Material supplied |
● ● ● ● ●

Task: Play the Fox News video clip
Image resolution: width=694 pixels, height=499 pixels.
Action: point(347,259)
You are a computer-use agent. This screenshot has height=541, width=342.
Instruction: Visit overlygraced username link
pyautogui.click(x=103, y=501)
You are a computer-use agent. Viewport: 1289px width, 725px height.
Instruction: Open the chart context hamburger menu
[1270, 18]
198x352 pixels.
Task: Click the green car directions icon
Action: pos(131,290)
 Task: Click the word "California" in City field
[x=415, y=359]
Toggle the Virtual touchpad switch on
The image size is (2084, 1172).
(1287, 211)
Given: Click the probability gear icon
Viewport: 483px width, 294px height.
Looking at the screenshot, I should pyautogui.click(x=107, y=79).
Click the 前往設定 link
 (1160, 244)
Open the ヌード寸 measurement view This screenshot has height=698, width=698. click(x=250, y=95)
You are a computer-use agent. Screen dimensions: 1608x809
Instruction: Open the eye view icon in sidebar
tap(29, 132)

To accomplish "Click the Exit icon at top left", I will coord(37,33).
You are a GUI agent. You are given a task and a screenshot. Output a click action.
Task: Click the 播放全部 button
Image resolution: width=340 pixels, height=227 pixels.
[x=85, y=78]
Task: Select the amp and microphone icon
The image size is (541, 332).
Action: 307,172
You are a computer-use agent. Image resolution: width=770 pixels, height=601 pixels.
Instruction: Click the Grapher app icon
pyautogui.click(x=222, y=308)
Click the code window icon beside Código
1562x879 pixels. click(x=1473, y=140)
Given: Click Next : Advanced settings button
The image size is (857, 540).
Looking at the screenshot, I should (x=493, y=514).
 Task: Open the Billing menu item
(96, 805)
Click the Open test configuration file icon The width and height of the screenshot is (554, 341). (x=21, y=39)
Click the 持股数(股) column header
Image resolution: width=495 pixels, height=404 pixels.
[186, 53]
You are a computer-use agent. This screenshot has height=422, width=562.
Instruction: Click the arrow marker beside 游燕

● ● ● ● ●

The request |
Convert each line of the listing above into a row of a Markdown table, leaving out blank lines. Use two columns: Row for the row number and Line for the line itself.

Complete output |
| Row | Line |
|---|---|
| 1 | Task: Play the Fox News video clip |
| 2 | Image resolution: width=694 pixels, height=499 pixels. |
| 3 | Action: point(347,259) |
| 4 | You are a computer-use agent. This screenshot has height=541, width=342. |
| 5 | Instruction: Visit overlygraced username link |
| 6 | pyautogui.click(x=103, y=501) |
| 7 | You are a computer-use agent. Viewport: 1289px width, 725px height. |
| 8 | Instruction: Open the chart context hamburger menu |
| 9 | [1270, 18] |
| 10 | 198x352 pixels. |
| 11 | Task: Click the green car directions icon |
| 12 | Action: pos(131,290) |
| 13 |  Task: Click the word "California" in City field |
| 14 | [x=415, y=359] |
| 15 | Toggle the Virtual touchpad switch on |
| 16 | The image size is (2084, 1172). |
| 17 | (1287, 211) |
| 18 | Given: Click the probability gear icon |
| 19 | Viewport: 483px width, 294px height. |
| 20 | Looking at the screenshot, I should pyautogui.click(x=107, y=79). |
| 21 | Click the 前往設定 link |
| 22 |  (1160, 244) |
| 23 | Open the ヌード寸 measurement view This screenshot has height=698, width=698. click(x=250, y=95) |
| 24 | You are a computer-use agent. Screen dimensions: 1608x809 |
| 25 | Instruction: Open the eye view icon in sidebar |
| 26 | tap(29, 132) |
| 27 | To accomplish "Click the Exit icon at top left", I will coord(37,33). |
| 28 | You are a GUI agent. You are given a task and a screenshot. Output a click action. |
| 29 | Task: Click the 播放全部 button |
| 30 | Image resolution: width=340 pixels, height=227 pixels. |
| 31 | [x=85, y=78] |
| 32 | Task: Select the amp and microphone icon |
| 33 | The image size is (541, 332). |
| 34 | Action: 307,172 |
| 35 | You are a computer-use agent. Image resolution: width=770 pixels, height=601 pixels. |
| 36 | Instruction: Click the Grapher app icon |
| 37 | pyautogui.click(x=222, y=308) |
| 38 | Click the code window icon beside Código |
| 39 | 1562x879 pixels. click(x=1473, y=140) |
| 40 | Given: Click Next : Advanced settings button |
| 41 | The image size is (857, 540). |
| 42 | Looking at the screenshot, I should (x=493, y=514). |
| 43 |  Task: Open the Billing menu item |
| 44 | (96, 805) |
| 45 | Click the Open test configuration file icon The width and height of the screenshot is (554, 341). (x=21, y=39) |
| 46 | Click the 持股数(股) column header |
| 47 | Image resolution: width=495 pixels, height=404 pixels. |
| 48 | [186, 53] |
| 49 | You are a computer-use agent. This screenshot has height=422, width=562. |
| 50 | Instruction: Click the arrow marker beside 游燕 |